Home for the Holidays Is Time for Health and Safety Review of Aging Parents, says Caring.com

Leading online destination for family caregivers provides valuable tips for better communication and decision making in the holiday season.

San Mateo, CA, November 16, 2010 -- As families across America get together for the holidays, many will be presented with difficult decisions regarding the care of an aging parent or other relative. To help caregivers more effectively identify issues and communicate with their loved ones who might be in need of additional support and services, Caring.com, the leading online destination for caregivers, has developed a list of tips to help lead productive discussions about critical caregiving issues.

Every year, nursing home and assisted-living administrators share the same story: Around the holidays, admissions spike. The reason? Adult children who haven't recently visited their aging relatives come home and are shocked by what they see: a once well-kept house now in disarray, or a formerly robust relative looking startlingly frail.

"The holidays present a great time for families to productively discuss critical caregiving issues, because everyone's together," says Paula Spencer, author, family life specialist, and senior editor for Caring.com. "If you're the caregiver, it's a good time to reevaluate your parent's or loved one's needs. If you feel you're carrying too much of the burden, it's an opportunity to express concerns with family members and present alternatives for getting help."

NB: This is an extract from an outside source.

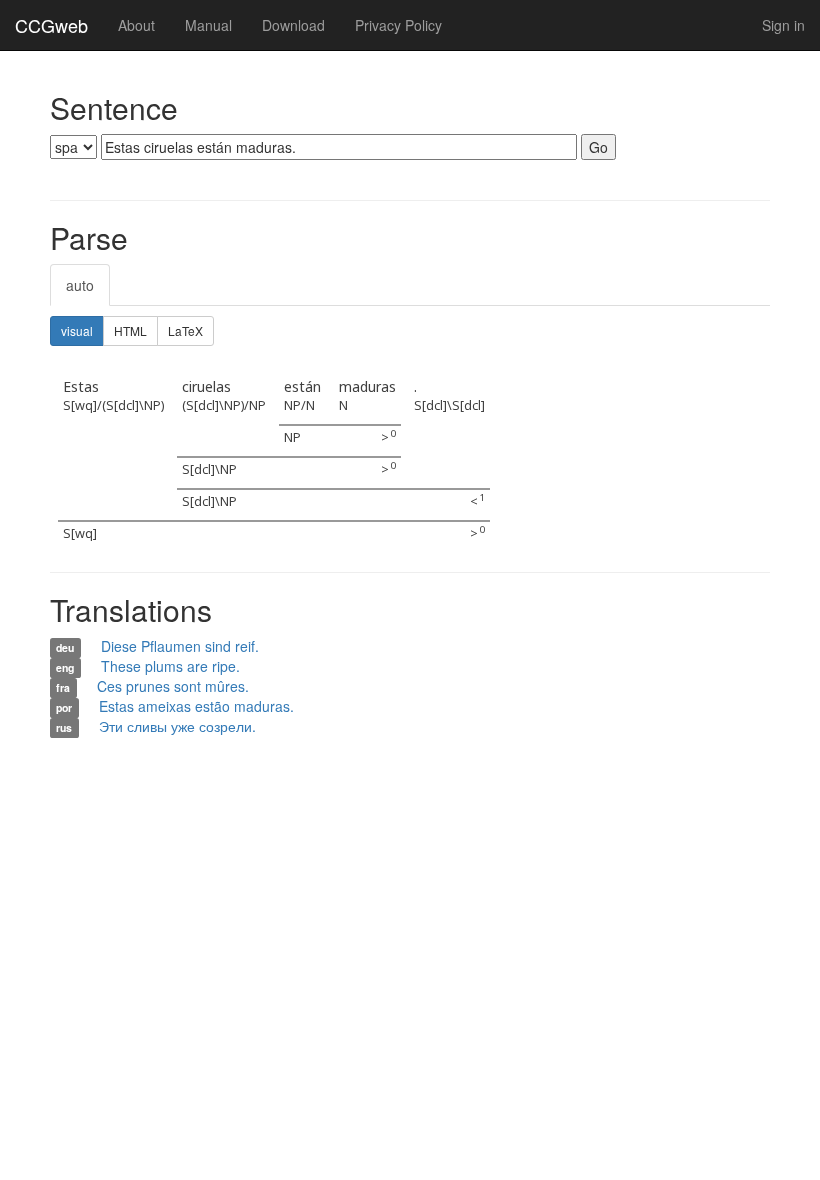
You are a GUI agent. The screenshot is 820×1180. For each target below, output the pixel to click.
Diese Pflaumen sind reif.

Before an adult child can help, he or she needs to get a realistic picture of what's needed. Asking direct questions right off the bat may put relatives on the defensive. A lot can be learned, however, simply by looking around. Some tips from Caring.com include:

  • Look in the fridge. Is the freezer full of TV dinners and the vegetable drawer empty? Has the milk gone sour? Are there multiples of a single odd item (a sign it may be repeatedly bought and forgotten)? A quick scan can tell you whether your parents are still able to shop for and prepare healthy meals.

  • Take a peek at the mail. Unopened junk mail is nothing to worry about, but personal correspondence that piles up unread may be cause for concern. Unpaid bills are a real red flag of trouble managing finances.

  • Note the pets and plants. Your parents' ability to take care of other living things may offer clues to their ability to manage their own care.

  • Identify some benchmarks. How are your parents doing compared with this time last year? How have their lives, interests, and activities changed? A marked decline from one year to the next may mean it's time to start looking into additional supports.

Bringing up concerns about how well your loved ones are coping independently risks triggering a holiday-wrecking blowup. Rather than launching into your concerns, or announcing what you think they ought to do, take time to express what you see thoughtfully. Ask what worries them or what they'd like help with, and offer to brainstorm solutions together.

Spencer, who served as a caregiver herself, offers these tips to help families have meaningful conversations that result in healthy support and positive actions (and more peaceful holiday meals together!):

  • Use "I" statements. Avoid "you" statements that put others on the defensive, making them less likely to listen and more likely to attack. Shift the focus and put the emphasis on you: "I'm not sure I'm being understood," or "When this happens, I feel like . . . "

  • Be specific. If you're the stressed caregiver, think about specifics that make things easier on you rather than just telling your sister that you need help caring for Mom. Ask for help with shopping, or have a cousin take Mom to doctor's appointments. You might discover that family members are relieved to learn about specific ways to participate in caregiving.

  • Focus on loved ones. Remember this is about providing the best support you can for your parent or relative. It's not about personal preferences or old family habits. If things get off track, ask, "How is this helping Dad?"

  • Ask questions to gain understanding. Don't assume you know what your brother's comment meant. Ask questions, and you might learn something surprising that sheds a new light on the situation.

Taking the time to follow these communication ground rules will help caregivers navigate this stressful time with less tension and more positive"”and productive"”interactions.